--- START ---

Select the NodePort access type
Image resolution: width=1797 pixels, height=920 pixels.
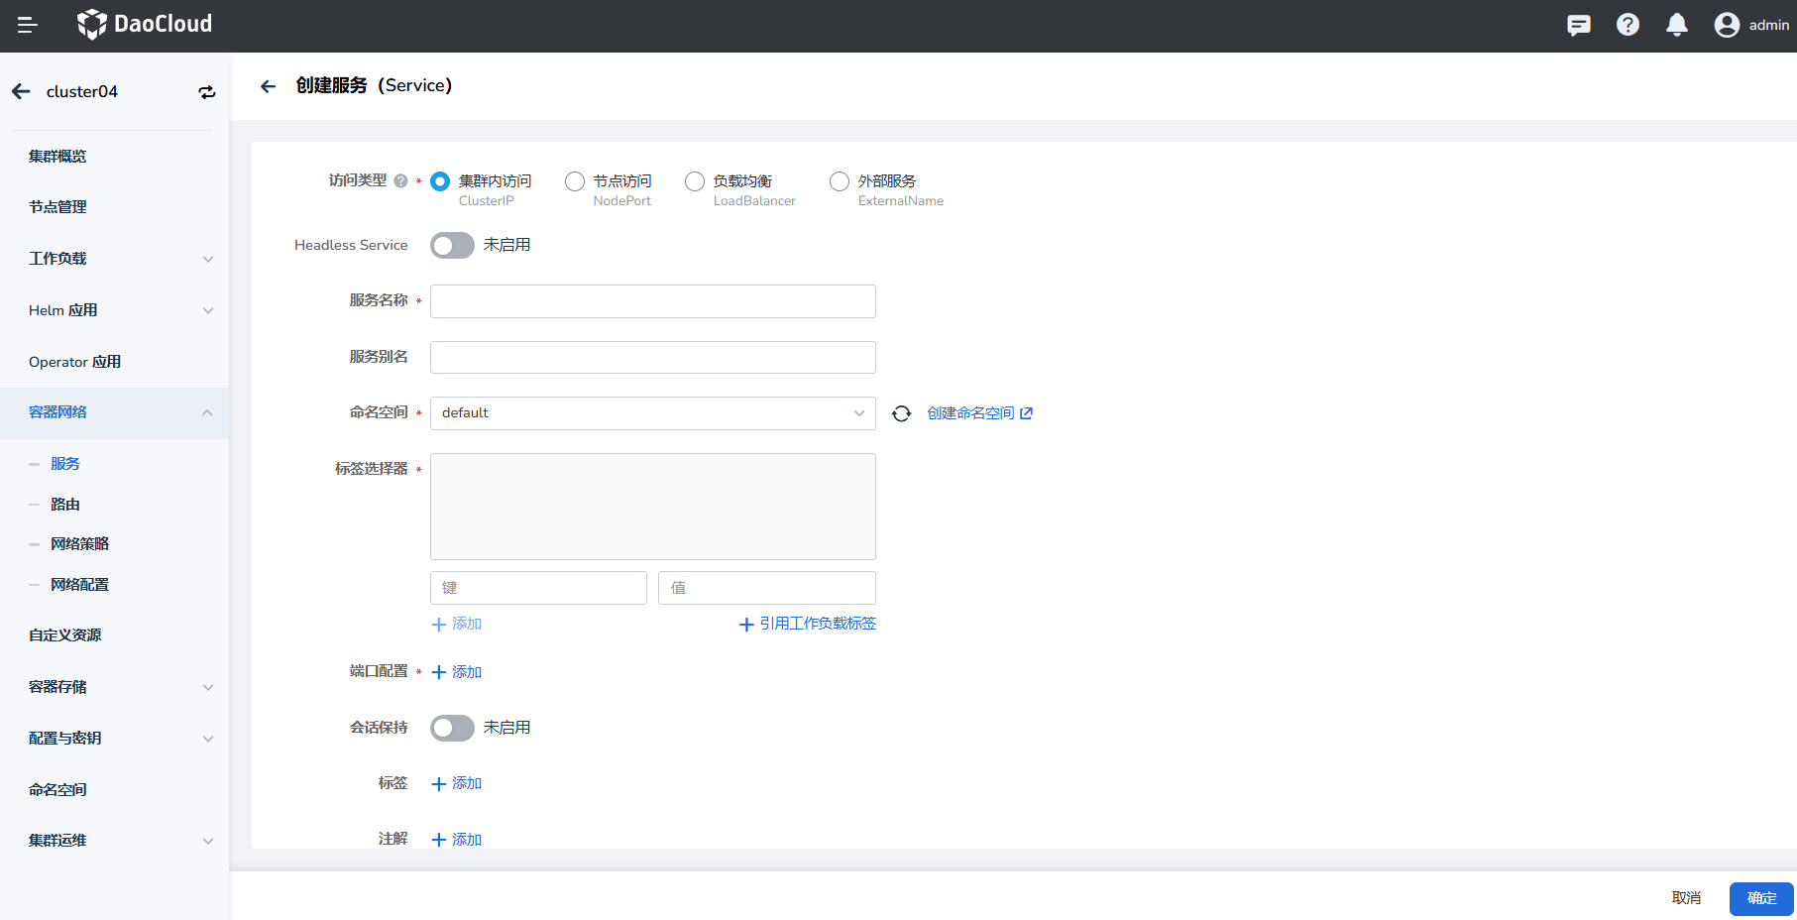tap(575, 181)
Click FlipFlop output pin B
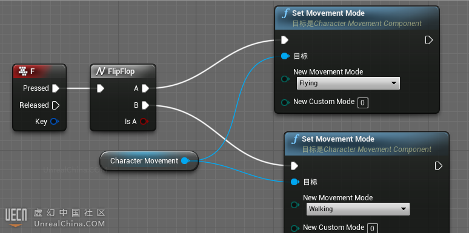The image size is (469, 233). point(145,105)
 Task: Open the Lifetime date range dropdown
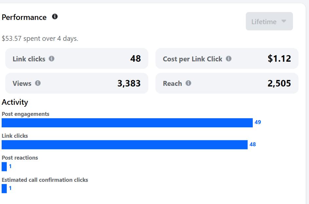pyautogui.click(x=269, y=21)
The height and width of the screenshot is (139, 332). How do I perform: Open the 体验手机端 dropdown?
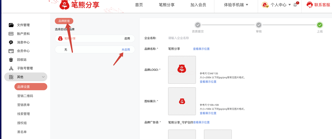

--- END ---

§ ACTION ITEM:
Print the material word for word without images.

§ ANSWER SECTION:
Select the NodePort access type
Image resolution: width=1797 pixels, height=920 pixels.
tap(575, 181)
Click FlipFlop output pin B
The image size is (469, 233). point(145,105)
 Task: Open the Lifetime date range dropdown
pyautogui.click(x=269, y=21)
The height and width of the screenshot is (139, 332). How do I perform: Open the 体验手机端 dropdown?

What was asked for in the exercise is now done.